There is nothing in the world, where is the dust?

It implies that all the troubles and puzzles in life come from oneself, and many troubles in life come from unreasonable and excessive desire pursuit. All kinds of temptations will dust people's inner mirrors.

Therefore, the ancients were indifferent to fame and fortune, quiet and far-reaching, neither complaining about poverty nor hating wealth, but for the sake of the secular, not drifting with the tide, facing the dignitaries, and sticking to their nobility like Xuefeng.

This poem is from the altar sutra of the Six Ancestors. It's the Zen words of the sixth ancestor Huineng. The Six Ancestors Tanjing was compiled by later generations according to Huineng, the sixth ancestor of Zen Buddhism.

The Six Ancestors Tanjing, the full name of which is the Mahayana Prajna Paramita Sutra of the South Zongdun School, was written by Master Huineng of the Six Ancestors at the Dafan Temple in Shaozhou. It is a classic collected by Huineng, founder of Zen Buddhism, and Fahai, his disciple. "Six Ancestors Tanjing" records Huineng's deeds of spreading Taoism and enlightening his disciples through words and deeds. Rich in content and popular in writings, it is an important basis for studying the origin of Zen thought.

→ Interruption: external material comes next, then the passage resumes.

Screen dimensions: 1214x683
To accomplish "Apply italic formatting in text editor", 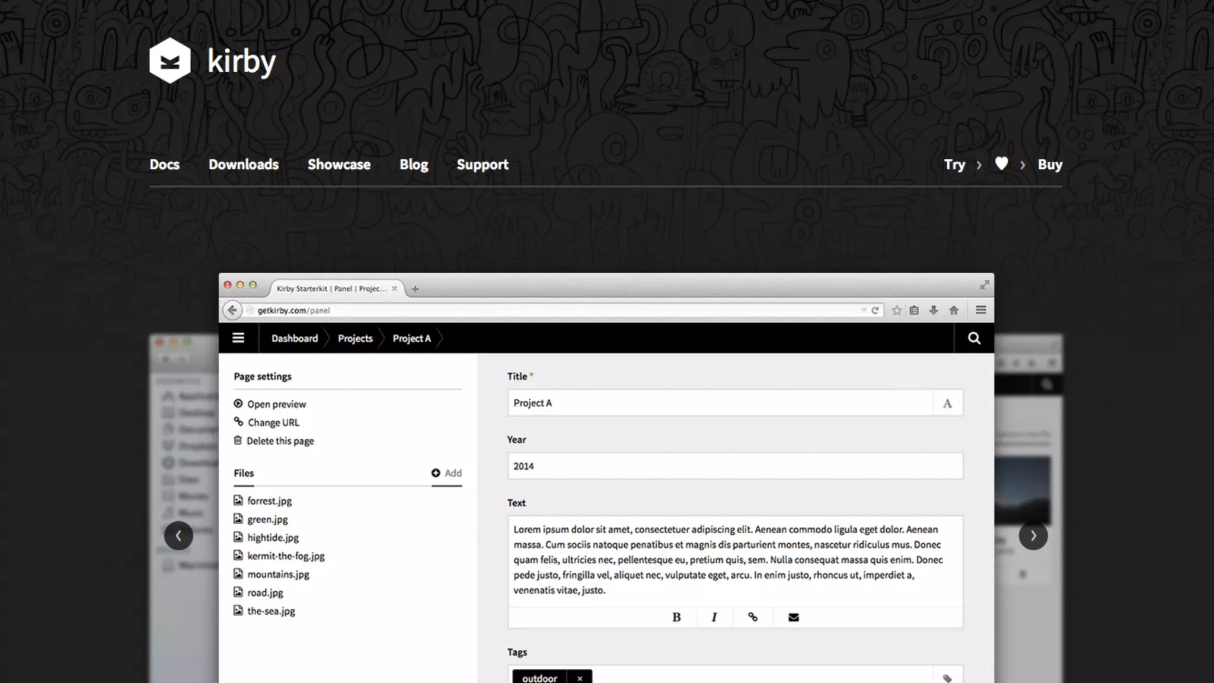I will point(714,617).
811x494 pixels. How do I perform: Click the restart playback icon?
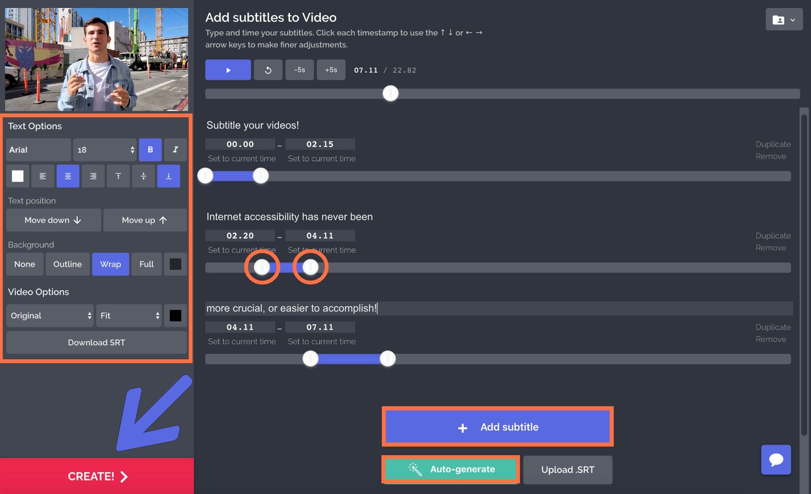(268, 70)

The central idea of the Six Ancestors' Tanjing is the Buddhist theory of "regarding nature as Buddha" or "mind as Buddha" and the practice view of "seeing nature with an epiphany". The so-called "only the law of seeing nature is born of evil teaching." Sex refers to the possibility of all beings becoming buddhas. That is, "Bodhi is self-nature, which is pure, but with this heart, it will become a Buddha." "Although people have north and south, Buddhism has no north and south." This thought comes down in one continuous line with "all living beings know the Buddha's nature" in Nirvana Sutra.